> **CONSIGNE ÉCRITE 1**
D'après le texte sur l'algorithme Content ID de YouTube, quelle licence devenait impossible à choisir pour la vidéo après la détection d'une œuvre protégée ?
> **CONSIGNE ÉCRITE 2**
Veuillez recopier à l'identique le passage du texte sur l'algorithme Content ID de YouTube, de « Heureusement, ma vidéo » à « licence Creative Commons. ».

++++ TEXTE FOURNI ++++

Lorsqu’on publie une vidéo sur YouTube, un algorithme scanne le contenu à la recherche d’œuvres protégées par les droits d’auteur. Si une œuvre est automatique détectée, cela peut avoir un certain nombre de conséquences. Mais est-ce que l’on peut considérer qu’il s’agit d’une décision entièrement automatisée telle que définie par le RGPD ?
En janvier 2023, j’ai publié une vidéo sur YouTube. Celle-ci contenait une œuvre protégée par les droits d’auteur et l’algorithme Content ID de YouTube qui les détectent a fait son travail et l’a détecté. Cependant, selon le droit français, je ne commettais aucune infraction aux droits d’auteur car mon usage était légitime : ma vidéo était un contenu pédagogique, je faisais une courte citation et j’avais clairement indiqué le nom de l’auteur et la source du contenu tel que dispose l’article 122-5 du Code de la propriété intellectuelle.
Heureusement, ma vidéo n’était pas bloquée. L’ayant droit était simplement informé que j’utilisais son contenu mais avait tout de même la possibilité de récupérer la monétisation de la vidéo ou de la bloquer d’un simple clic. En revanche, ma vidéo subissait tout de même un effet collatéral : YouTube bloquait la possibilité de choisir la licence Creative Commons pour la vidéo. Cette licence permet la réutilisation de la vidéo. On parle souvent de licence « libre de droit ». L’interdiction de choisir cette licence lorsque Content ID détecte une œuvre protégée semble être une fonctionnalité voulue par YouTube selon leurs pages d’aide sur le sujet.
Les licences Creative Commons ne peuvent être utilisées que pour du contenu entièrement original. Si votre vidéo fait l’objet d’une revendication Content ID, vous ne pouvez pas la placer sous licence Creative Commons.
Page d’aide de YouTube sur Creative Commons
Le problème étant que selon le droit français, seul l’auteur a la possibilité de choisir la licence de ses œuvres. En effet, l’article L121-1 du Code de la propriété intellectuelle précise que « L’auteur jouit du droit au respect de son nom, de sa qualité et de son œuvre. » et que « Ce droit est attaché à sa personne. » et l’article L121-2 du même texte indique que « [l’auteur] détermine le procédé de divulgation et fixe les conditions de celle-ci. »
L’article 22 du RGPD
Dans le corpus de textes de loi européen et français, nous pouvons trouver des dispositions sur les algorithmes dans le RGPD à son article 22. Celui-ci porte sur les décisions entièrement automatisées et le profilage.

++++ ENREGISTREMENTS FOURNIS ++++

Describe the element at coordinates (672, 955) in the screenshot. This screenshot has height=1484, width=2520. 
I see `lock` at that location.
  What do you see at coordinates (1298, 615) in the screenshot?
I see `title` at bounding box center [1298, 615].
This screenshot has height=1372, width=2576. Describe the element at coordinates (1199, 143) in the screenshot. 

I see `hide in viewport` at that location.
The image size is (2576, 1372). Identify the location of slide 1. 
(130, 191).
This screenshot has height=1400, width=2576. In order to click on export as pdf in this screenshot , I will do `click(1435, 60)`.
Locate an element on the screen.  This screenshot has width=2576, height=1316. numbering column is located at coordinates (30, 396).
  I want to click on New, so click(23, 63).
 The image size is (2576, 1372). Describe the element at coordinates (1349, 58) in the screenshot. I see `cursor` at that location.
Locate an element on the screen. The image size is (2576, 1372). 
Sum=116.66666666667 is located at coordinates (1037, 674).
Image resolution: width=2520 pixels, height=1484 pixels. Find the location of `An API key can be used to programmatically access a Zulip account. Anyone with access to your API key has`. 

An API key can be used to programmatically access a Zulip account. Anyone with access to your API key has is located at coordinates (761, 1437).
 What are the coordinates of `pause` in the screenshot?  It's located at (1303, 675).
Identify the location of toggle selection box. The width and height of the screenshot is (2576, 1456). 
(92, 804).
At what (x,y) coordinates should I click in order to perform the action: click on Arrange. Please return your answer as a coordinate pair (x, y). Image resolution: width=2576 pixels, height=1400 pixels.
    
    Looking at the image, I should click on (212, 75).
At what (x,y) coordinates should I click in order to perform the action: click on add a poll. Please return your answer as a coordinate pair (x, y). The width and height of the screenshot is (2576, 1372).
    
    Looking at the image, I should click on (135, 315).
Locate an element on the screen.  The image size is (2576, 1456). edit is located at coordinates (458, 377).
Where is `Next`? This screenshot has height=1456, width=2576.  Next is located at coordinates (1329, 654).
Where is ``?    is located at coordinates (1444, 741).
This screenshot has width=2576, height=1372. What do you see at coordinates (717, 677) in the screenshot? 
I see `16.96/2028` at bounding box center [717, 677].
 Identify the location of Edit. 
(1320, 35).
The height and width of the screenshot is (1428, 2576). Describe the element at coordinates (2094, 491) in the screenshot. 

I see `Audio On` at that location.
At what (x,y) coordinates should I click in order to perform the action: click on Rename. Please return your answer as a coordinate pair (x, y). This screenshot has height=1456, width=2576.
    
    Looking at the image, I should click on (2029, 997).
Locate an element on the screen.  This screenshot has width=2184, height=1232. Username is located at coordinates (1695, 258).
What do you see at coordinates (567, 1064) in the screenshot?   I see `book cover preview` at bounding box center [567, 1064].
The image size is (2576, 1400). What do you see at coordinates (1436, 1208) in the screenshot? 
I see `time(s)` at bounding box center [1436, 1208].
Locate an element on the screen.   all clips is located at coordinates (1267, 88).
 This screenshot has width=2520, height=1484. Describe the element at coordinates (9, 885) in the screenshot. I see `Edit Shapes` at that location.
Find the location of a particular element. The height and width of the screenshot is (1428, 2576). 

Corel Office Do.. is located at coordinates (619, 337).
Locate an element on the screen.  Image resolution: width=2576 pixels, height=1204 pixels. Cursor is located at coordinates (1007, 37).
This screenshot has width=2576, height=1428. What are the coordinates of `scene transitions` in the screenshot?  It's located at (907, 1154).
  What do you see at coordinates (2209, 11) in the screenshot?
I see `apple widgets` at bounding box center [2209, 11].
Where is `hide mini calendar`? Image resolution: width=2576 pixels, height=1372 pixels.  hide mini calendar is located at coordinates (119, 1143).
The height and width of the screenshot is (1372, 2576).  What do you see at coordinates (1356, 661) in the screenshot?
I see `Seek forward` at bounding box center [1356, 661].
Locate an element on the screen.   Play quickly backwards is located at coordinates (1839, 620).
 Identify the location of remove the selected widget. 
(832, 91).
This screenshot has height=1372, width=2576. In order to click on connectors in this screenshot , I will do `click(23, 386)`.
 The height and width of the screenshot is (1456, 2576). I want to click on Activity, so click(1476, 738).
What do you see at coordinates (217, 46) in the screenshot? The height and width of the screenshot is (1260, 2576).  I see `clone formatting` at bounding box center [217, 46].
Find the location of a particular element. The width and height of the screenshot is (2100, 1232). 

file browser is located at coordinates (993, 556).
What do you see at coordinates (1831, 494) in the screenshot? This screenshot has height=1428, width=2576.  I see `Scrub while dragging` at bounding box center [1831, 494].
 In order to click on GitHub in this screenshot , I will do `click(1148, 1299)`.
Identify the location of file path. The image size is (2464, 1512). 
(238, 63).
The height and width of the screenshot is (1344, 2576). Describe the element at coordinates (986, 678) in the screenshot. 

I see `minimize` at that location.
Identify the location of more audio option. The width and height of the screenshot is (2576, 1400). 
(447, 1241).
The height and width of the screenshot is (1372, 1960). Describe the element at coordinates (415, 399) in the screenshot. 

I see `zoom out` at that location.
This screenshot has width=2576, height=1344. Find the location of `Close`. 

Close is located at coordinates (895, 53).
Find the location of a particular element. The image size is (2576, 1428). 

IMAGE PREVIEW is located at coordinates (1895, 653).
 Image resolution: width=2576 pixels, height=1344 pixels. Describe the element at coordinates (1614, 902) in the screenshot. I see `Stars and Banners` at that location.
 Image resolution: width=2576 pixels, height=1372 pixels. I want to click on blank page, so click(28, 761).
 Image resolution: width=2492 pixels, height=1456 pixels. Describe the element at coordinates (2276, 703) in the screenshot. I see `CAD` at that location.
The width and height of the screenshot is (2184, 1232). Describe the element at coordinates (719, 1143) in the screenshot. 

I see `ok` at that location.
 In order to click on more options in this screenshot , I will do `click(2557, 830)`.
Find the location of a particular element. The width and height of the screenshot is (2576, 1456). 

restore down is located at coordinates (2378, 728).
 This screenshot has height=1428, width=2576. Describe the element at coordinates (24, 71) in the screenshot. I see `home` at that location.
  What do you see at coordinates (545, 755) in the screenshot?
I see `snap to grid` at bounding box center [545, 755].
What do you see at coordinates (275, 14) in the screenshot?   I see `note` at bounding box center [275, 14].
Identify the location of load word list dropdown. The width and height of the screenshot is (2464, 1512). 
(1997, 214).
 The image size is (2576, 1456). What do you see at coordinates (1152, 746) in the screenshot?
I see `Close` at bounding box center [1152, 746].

++++

> **RÉSULTAT OBTENU 1**
La licence Creative Commons.

> **RÉSULTAT OBTENU 2**
Heureusement, ma vidéo n’était pas bloquée. L’ayant droit était simplement informé que j’utilisais son contenu mais avait tout de même la possibilité de récupérer la monétisation de la vidéo ou de la bloquer d’un simple clic. En revanche, ma vidéo subissait tout de même un effet collatéral : YouTube bloquait la possibilité de choisir la licence Creative Commons pour la vidéo. Cette licence permet la réutilisation de la vidéo. On parle souvent de licence « libre de droit ». L’interdiction de choisir cette licence lorsque Content ID détecte une œuvre protégée semble être une fonctionnalité voulue par YouTube selon leurs pages d’aide sur le sujet.
Les licences Creative Commons ne peuvent être utilisées que pour du contenu entièrement original. Si votre vidéo fait l’objet d’une revendication Content ID, vous ne pouvez pas la placer sous licence Creative Commons.